Hi, ich bin Frank. Auf gute Zusammenarbeit. Aber hey. Pssssst. Nicht so laut. Sie können uns hören. Ja, genau. Sie! Sie! Sie dürfen nicht wissen, was wir vorhaben. Sonst werden wir alle sterben! Verdammt, mir ist auf einmal so kalt..... Hi, ich bin Frank! Auf gute Zusammenarbeit!

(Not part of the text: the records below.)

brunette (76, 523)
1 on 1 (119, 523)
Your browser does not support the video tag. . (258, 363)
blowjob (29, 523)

Herzlich Willkommen bei meiner Rezension zu Berge des Wahnsinns. Wer jetzt vielleicht zu Recht denkt: Was hat denn der schon wieder genommen, den kann ich hiermit beruhigen. Nicht mehr als sonst auch. Berge des Wahnsinns ist der neue Titel von Rob Daviau - dem Mann, den man dafür kennt experimentelle neue Spielkonzepte auf den Markt zu werfen (z. B. Legacy). Berge des Wahnsinns reiht sich da nahtlos ins Portfolio ein. Wer hier ein klassisches Lovecraft-Spiel mit Würfeln, Storykarten und epischen Kämpfen erwartet, der liegt völlig falsch. Berge des Wahnsinns ist anders. Ganz anders. Aber wie denn?

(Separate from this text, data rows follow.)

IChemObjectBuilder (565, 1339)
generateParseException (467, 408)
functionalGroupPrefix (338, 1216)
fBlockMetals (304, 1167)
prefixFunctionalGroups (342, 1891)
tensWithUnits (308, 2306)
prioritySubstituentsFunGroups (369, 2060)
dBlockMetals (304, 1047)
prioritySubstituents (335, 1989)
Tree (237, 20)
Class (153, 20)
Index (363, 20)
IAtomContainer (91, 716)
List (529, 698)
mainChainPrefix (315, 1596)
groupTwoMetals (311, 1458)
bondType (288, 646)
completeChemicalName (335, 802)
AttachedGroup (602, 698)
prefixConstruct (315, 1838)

Berge des Wahnsinns ist ein Partyspiel im klassischen Sinne. 3-5 Spieler versuchen auf einer Expedition in der Antarktis in den Überresten einer frisch freigelegten Stadt nach Schätzen, Relikten und Antworten zu suchen. Antworten zu der Frage, weshalb so eine spezielle Aura um diesen Ort zu existieren scheint. Antworten zu der Frage, weshalb kaum Forscherteams zurückgekehrt sind und Antworten zu der Frage, weshalb die Rückkehrer nicht mehr die selben Personen waren, als die sie weggereist sind. Thematisch basiert Berge des Wahnsinns auf der gleichnamigen Geschichte von H.P. Lovecraft auf den 30er Jahren. Wie auch dort kommt es nicht zum epischen Showdown mit den Großen Alten, sondern die Spannung lebt von der Furcht.

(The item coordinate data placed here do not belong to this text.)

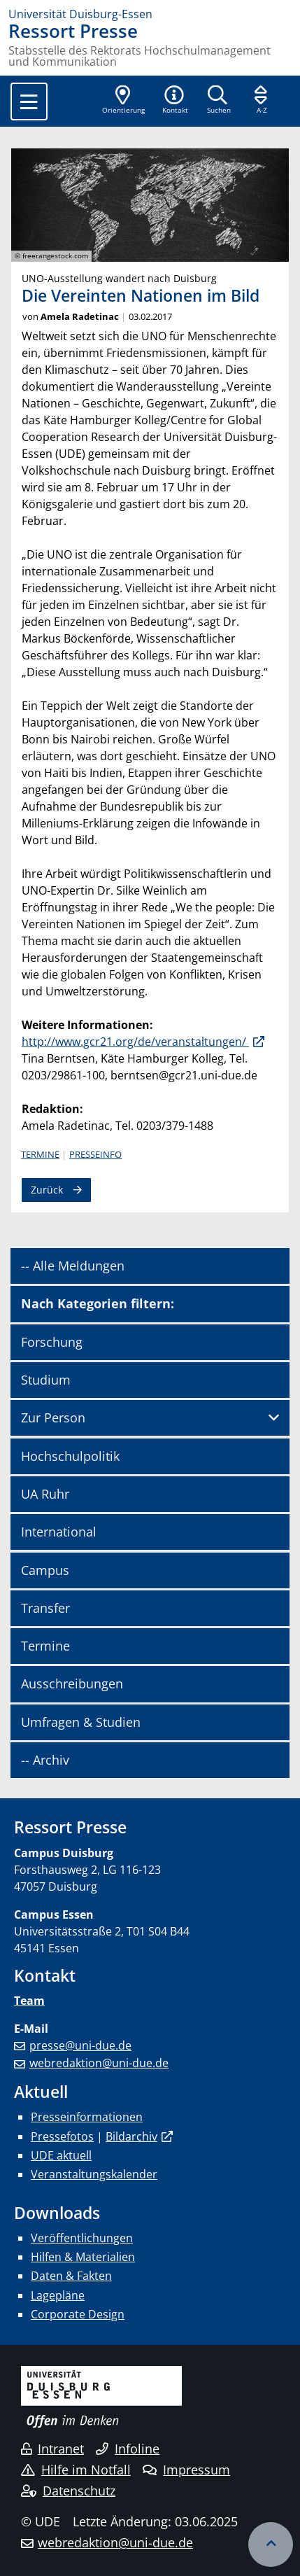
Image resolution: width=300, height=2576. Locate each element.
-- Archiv (45, 1759)
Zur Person (53, 1417)
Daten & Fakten (71, 2275)
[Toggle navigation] (29, 101)
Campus (45, 1570)
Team (29, 2000)
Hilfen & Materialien (83, 2256)
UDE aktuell (61, 2155)
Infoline (127, 2448)
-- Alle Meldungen (72, 1265)
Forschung (52, 1342)
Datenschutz (68, 2490)
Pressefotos (62, 2136)
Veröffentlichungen (82, 2238)
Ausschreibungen (72, 1683)
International (59, 1531)
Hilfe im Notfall (76, 2469)
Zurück (47, 1189)
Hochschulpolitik (70, 1456)
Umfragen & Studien (81, 1722)
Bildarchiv (131, 2136)
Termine (40, 1154)
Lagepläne (58, 2295)
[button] (175, 100)
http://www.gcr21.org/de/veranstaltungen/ (135, 1041)
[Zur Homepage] (150, 14)
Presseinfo (95, 1154)
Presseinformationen (87, 2116)
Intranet (52, 2448)
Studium (46, 1379)
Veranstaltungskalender (94, 2174)
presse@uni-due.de (80, 2045)
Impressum (186, 2469)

Berge des Wahnsinns wird kooperativ gespielt. Jede Spielrunde versuchen wir mit unserem Flugzeug weiter in Richtung der Bergspitze zu fliegen. Bei jedem Zwischenstopp müssen wir dabei die auf dem aktuellen Plättchen angezeigten Symbole gemeinsam aus unseren Handkarten abwerfen. Wir dürfen uns dabei absprechen. Wir brauchen beispielsweise 5 Werkzeuge und 8 Bücher. Ich habe 3 Werkzeuge. Ein anderer Spieler hat 2 weitere. Fehlen noch die Bücher. Ich habe keine. Ein anderer Spieler hat 6 Bücher. Fehlen 2. Doch der letzte Spieler im Bund sagt nichts. Stattdessen scheint er zu frieren und schüttelt eigenartig seinen Kopf. Die Zeit ist abgelaufen.


Was ist passiert? In Berge des Wahnsinns haben wir für jede Aufgabe exakt 30 Sekunden Zeit. Das sollte eigentlich kein Problem sein. Es geht hier schließlich nur um simple Absprachen, richtig? Falsch. Hier kommt das Hauptkonzept von Berge des Wahnsinns zum tragen. Berge des Wahnsinns hieße schließlich nicht so, wenn es hier nicht um Wahnsinn ginge. Mit fortlaufender Spieldauer verfallen wir nämlich Stück für Stück eben jenem und das in Form von Karten. Packen wir eine Anforderung nämlich nicht, müssen wir Wahnsinnskarten nehmen, welche es in drei aufsteigenden Stufen gibt. Diese könnten beispielsweise sein, dass ich zu Beginn der 30 Sekunden erstmal jedem Spieler die Hand geben muss und "auf gute Zusammenarbeit" wünschen muss. Oder ich muss frieren, oder ich muss mich permanent vorstellen. Ihr seht wohin das Ganze führt? Eine vermeintlich simple Absprache zu Ressourcen und Handkarten wird zur Herkulesaufgabe. Spätere Wahnsinnskarten werden dabei immer verrückter. So muss ich beispielsweise bei einer meine Mitspieler immer nachäffen. Das kann unter Umständen auch zu unkontrollierbaren Lachflashs führen. Ich habe 3 Werkzeuge. Ich habe 3 Werkzeuge...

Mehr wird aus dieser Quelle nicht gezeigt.